Unfortunately, freelance writers do not typically get to set their own rates in any significant way. You're generally paid by the word, or by the assignment, at a rate predetermined between you and your editor (and your editor holds all the cards). I have never heard of a freelance writer being paid hourly. And when the editorial budget gets squeezed and the rates go down, you always have the option of taking your talents elsewhere -- if you can find somewhere -- or you take what you're offered. In this market, there is seldom any room to negotiate.

Comment Re:Metro UI (Score 4, Insightful) 467

However, Surface RT actually sold quite well and that's what makes it different from Zune.

By what standard did it sell well? Maybe Microsoft was moving some units at first, but months after launch we kept hearing the same figure for the number of units sold. A month would go by and someone would quote the same figure, again. That's not indicative of strong sales. By some channel figures, in Q1 of 2013 Microsoft and its partners moved less than 2 million Windows RT and Windows 8 tablets. That's not just Surface RT, not just Microsoft, that's every vendor of Windows tablets combined. Meanwhile, Apple sold nearly 20 million tablets in the same period; one vendor. So I ask again, by what standard has Surface sold "quite well"?

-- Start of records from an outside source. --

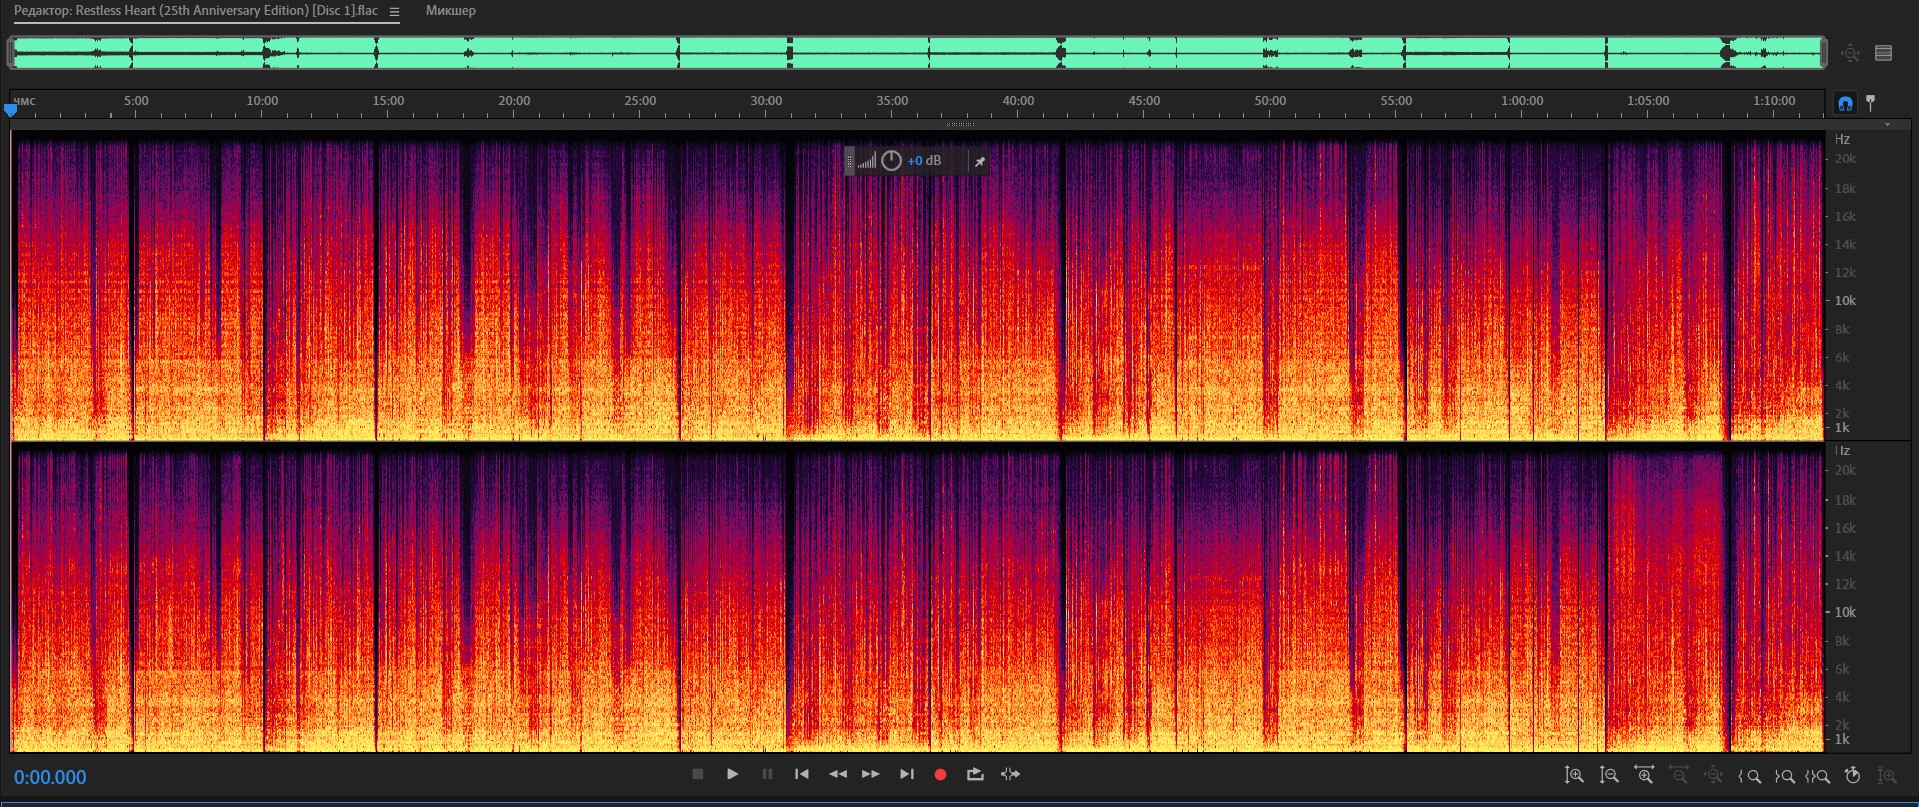This screenshot has width=1919, height=807.
Task: Zoom to the selection in point
Action: pos(1749,775)
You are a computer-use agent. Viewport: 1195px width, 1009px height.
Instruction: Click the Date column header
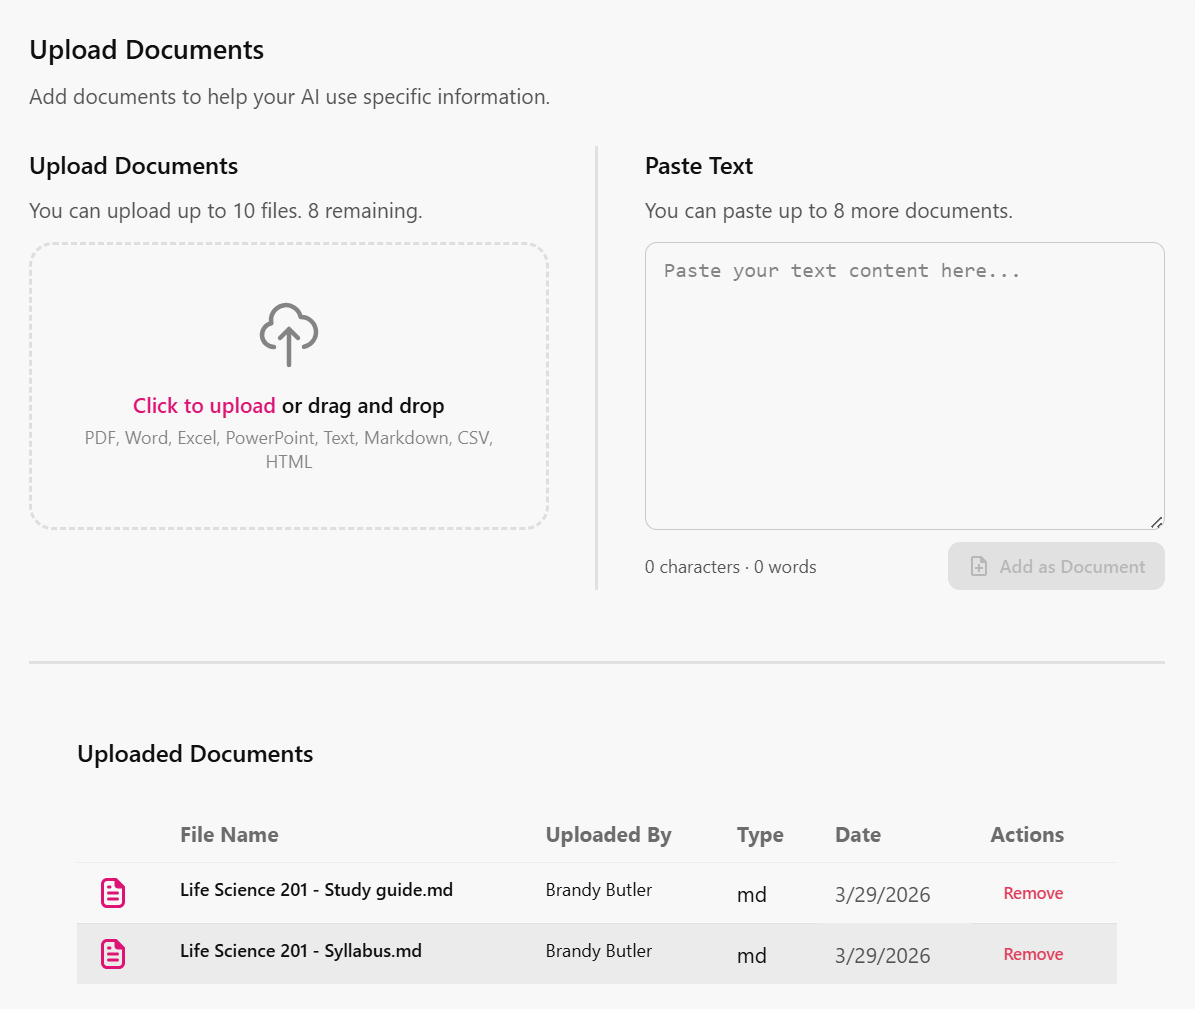click(x=857, y=834)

Comment Negative press (Score 5, Insightful) 467

Don't worry; Steve Ballmer's reorg will fix all of this. All of the product groups that analysts used to compare quarter-on-quarter and year-on-year have disappeared. Products have been shuffled around into new groups organized around "engineering." The upshot is that money-losing products like Bing are now going to be lumped in with big breadwinners like Office. You won't be able to look at the Xbox and Online Services divisions anymore and say "they lose money." All those failures will be hidden in the new structure. Without an instance like Microsoft writing down almost a billion dollars on the Surface RT disaster, it will be harder for anyone to gauge how it's doing, at least for the next few quarters. Problem solved!